The petitioners also say the SJC ignored Supreme Court precedent by assuming other states would apply an apportionment formula different from the formula used in the Massachusetts statute.

First Marblehead’s attorney, John S. Brown, senior counsel at Morgan, Lewis & Bockius LLP in Boston, didn’t immediately respond to requests for comment.

Applying ‘Wynne’ Internal Consistency Test

In the Aug. 12 opinion, the SJC affirmed the state Appellate Tax Board’s finding that all of Gate’s interests in the securitized loans were properly assigned to Massachusetts under the FIET’s apportionment rules, resulting in a greater tax liability than Gate had calculated.
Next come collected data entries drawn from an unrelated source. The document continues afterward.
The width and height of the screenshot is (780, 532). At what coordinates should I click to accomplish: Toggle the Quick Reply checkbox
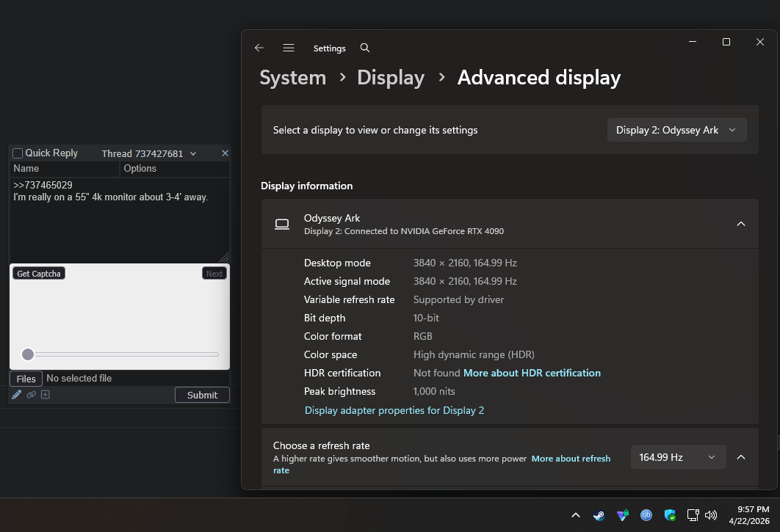click(18, 153)
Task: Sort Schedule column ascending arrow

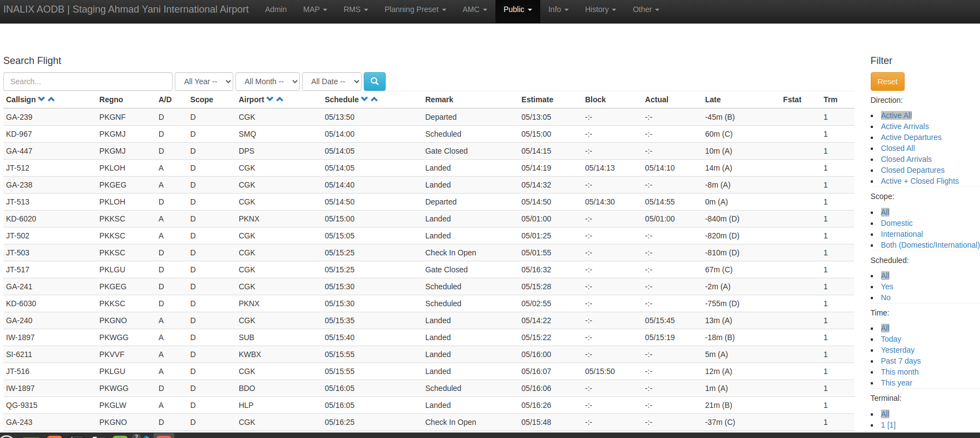Action: (x=374, y=100)
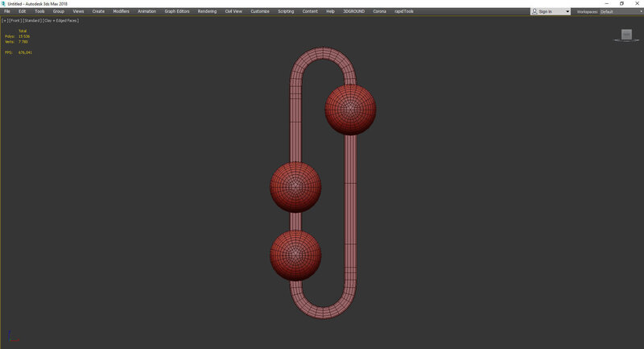
Task: Open the File menu
Action: click(7, 11)
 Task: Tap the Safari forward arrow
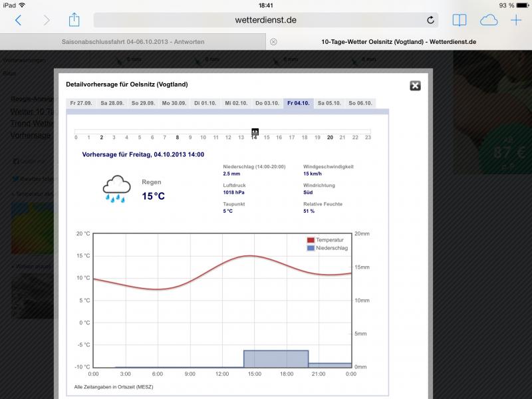click(x=47, y=20)
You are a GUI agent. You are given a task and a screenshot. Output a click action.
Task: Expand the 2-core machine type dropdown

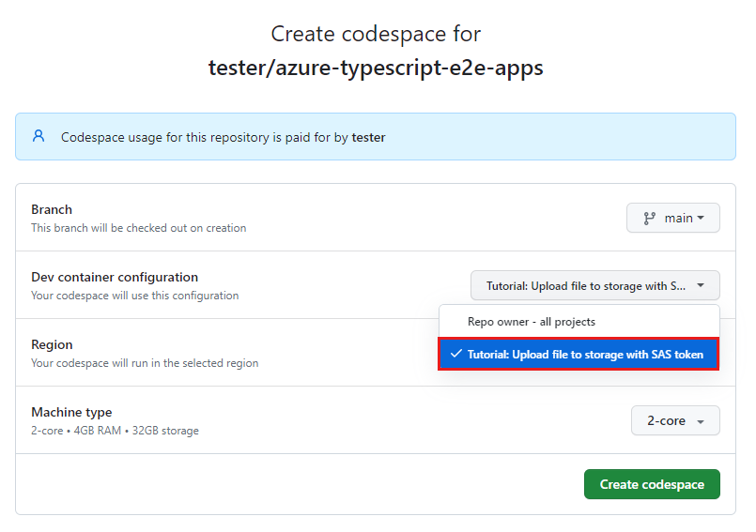point(675,421)
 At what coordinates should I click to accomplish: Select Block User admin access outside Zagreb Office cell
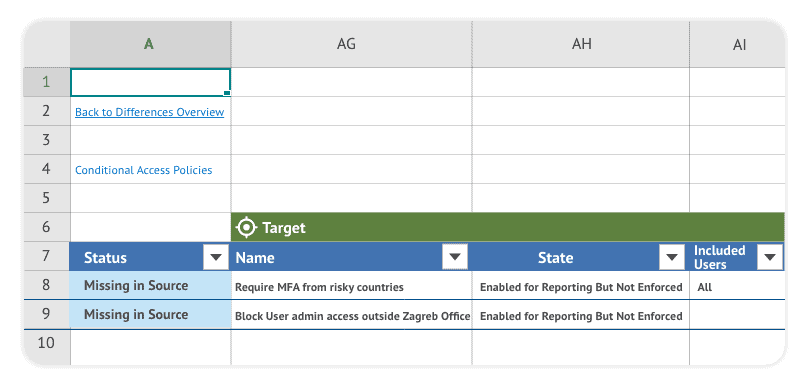(351, 314)
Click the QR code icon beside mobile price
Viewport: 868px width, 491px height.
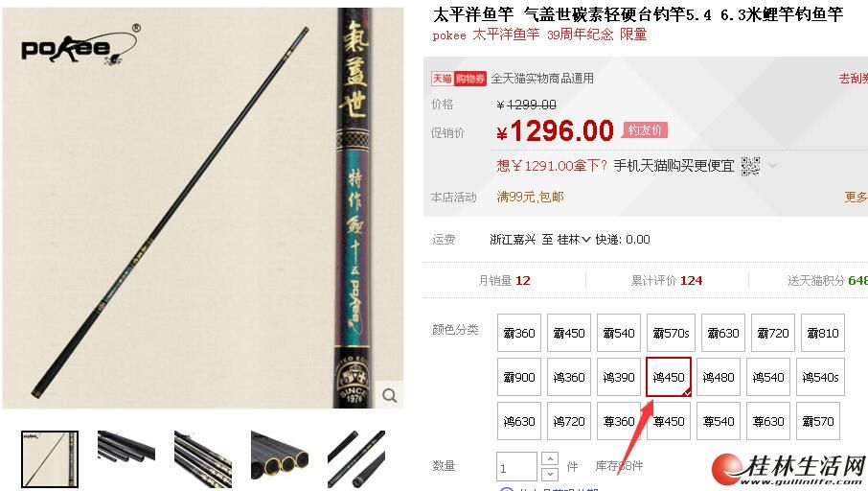(x=750, y=166)
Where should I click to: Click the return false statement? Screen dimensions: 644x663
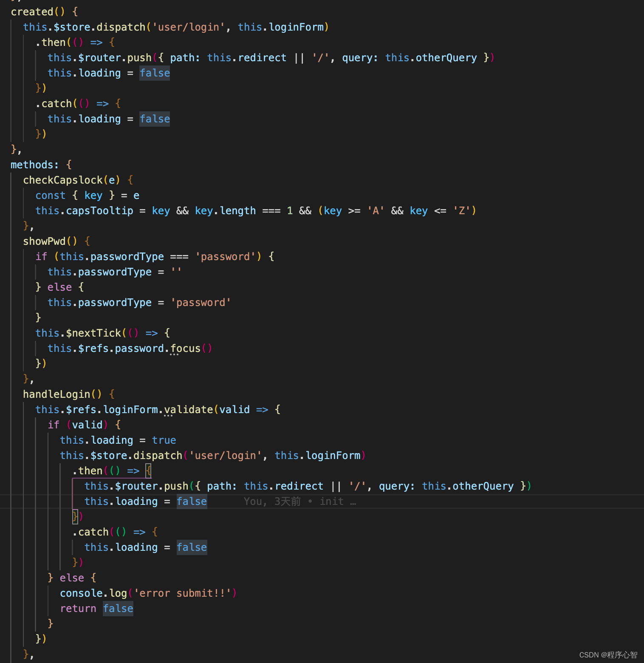[96, 608]
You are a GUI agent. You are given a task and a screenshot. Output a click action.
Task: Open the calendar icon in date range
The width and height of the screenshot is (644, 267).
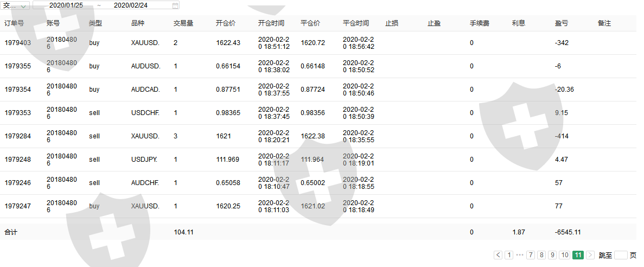(x=175, y=5)
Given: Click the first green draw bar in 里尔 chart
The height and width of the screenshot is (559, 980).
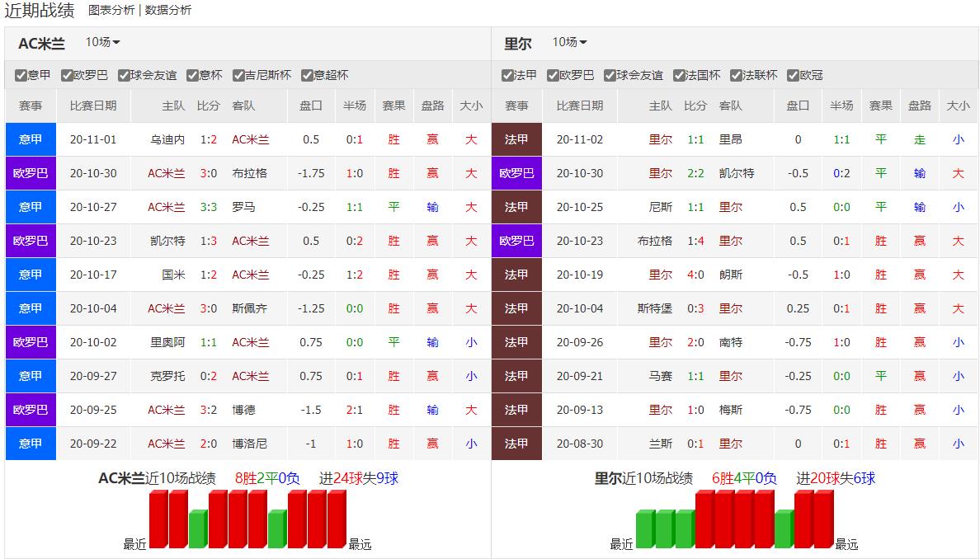Looking at the screenshot, I should (645, 529).
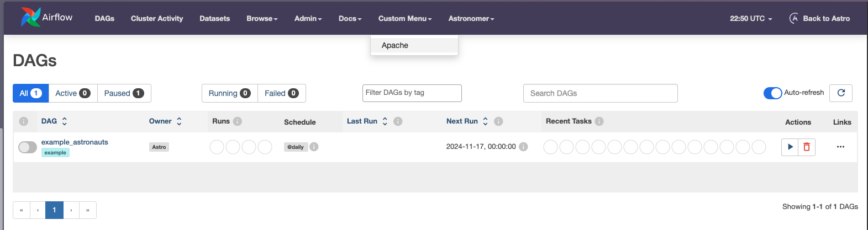Viewport: 868px width, 230px height.
Task: Click info icon beside Next Run date
Action: pos(523,147)
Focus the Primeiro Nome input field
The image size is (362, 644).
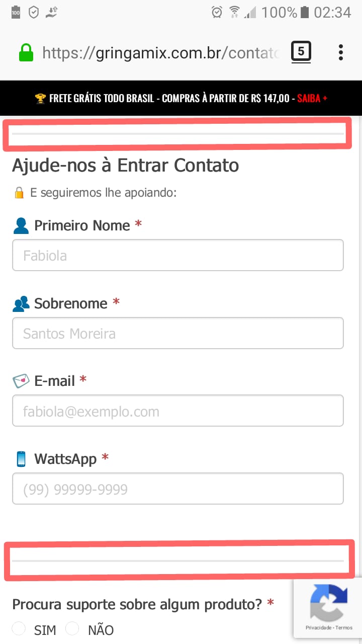(178, 255)
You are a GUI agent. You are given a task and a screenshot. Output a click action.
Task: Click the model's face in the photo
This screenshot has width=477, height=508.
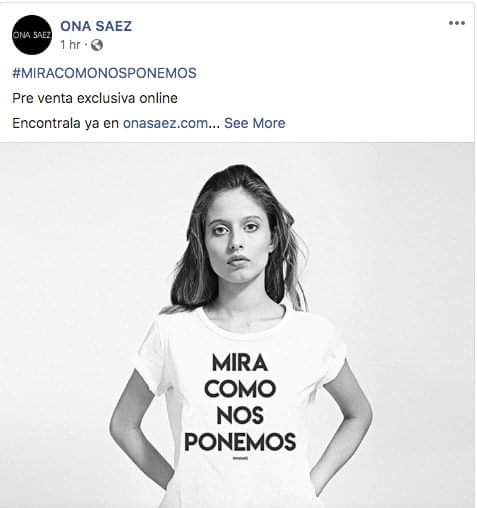point(237,238)
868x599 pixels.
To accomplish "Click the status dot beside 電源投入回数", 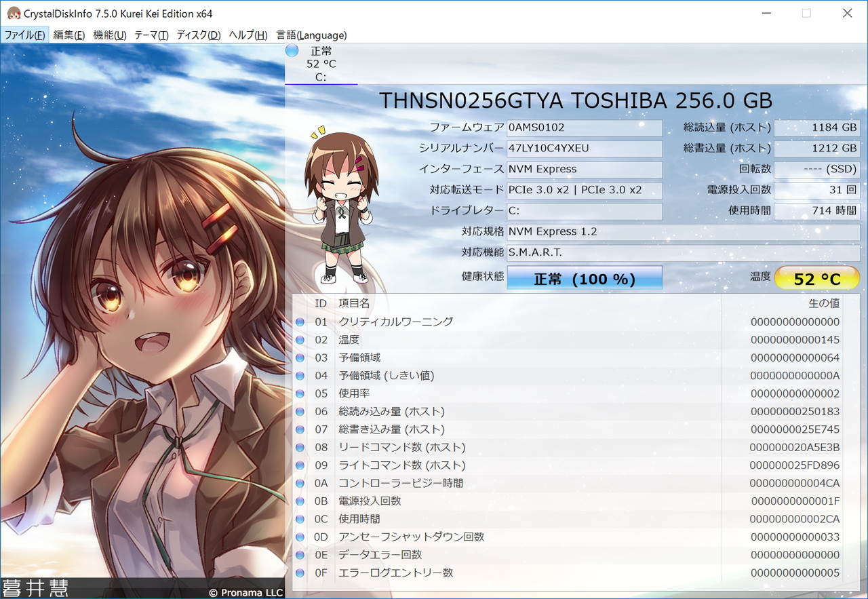I will 299,501.
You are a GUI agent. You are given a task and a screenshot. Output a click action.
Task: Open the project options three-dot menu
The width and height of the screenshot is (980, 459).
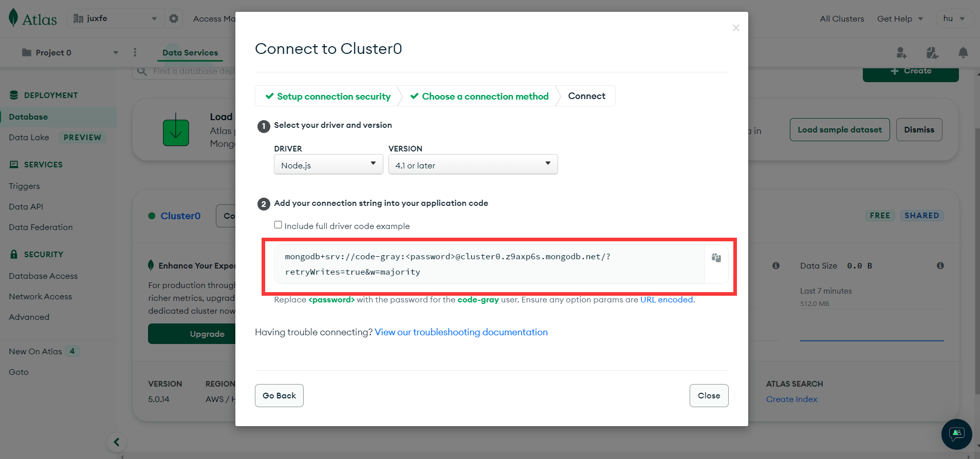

That was the second time the SJC upheld the tax board’s decision. The U.S. Supreme Court vacated its first opinion in the case, issued in January 2015, ordering that the matter be reconsidered in light of the high court’s May 2015 ruling in Wynne, in which the court ruled that Maryland discriminated against interstate commerce by taxing resident individuals on all of their income without a credit for taxes paid to other states, while taxing nonresidents on their income sourced to Maryland ( Comptroller of Treasury of Md. v. Wynne , U.S., No. 13-485, 5/18/15 ).

The SJC held that Massachusetts’ application of the FIET met the “internal consistency” test.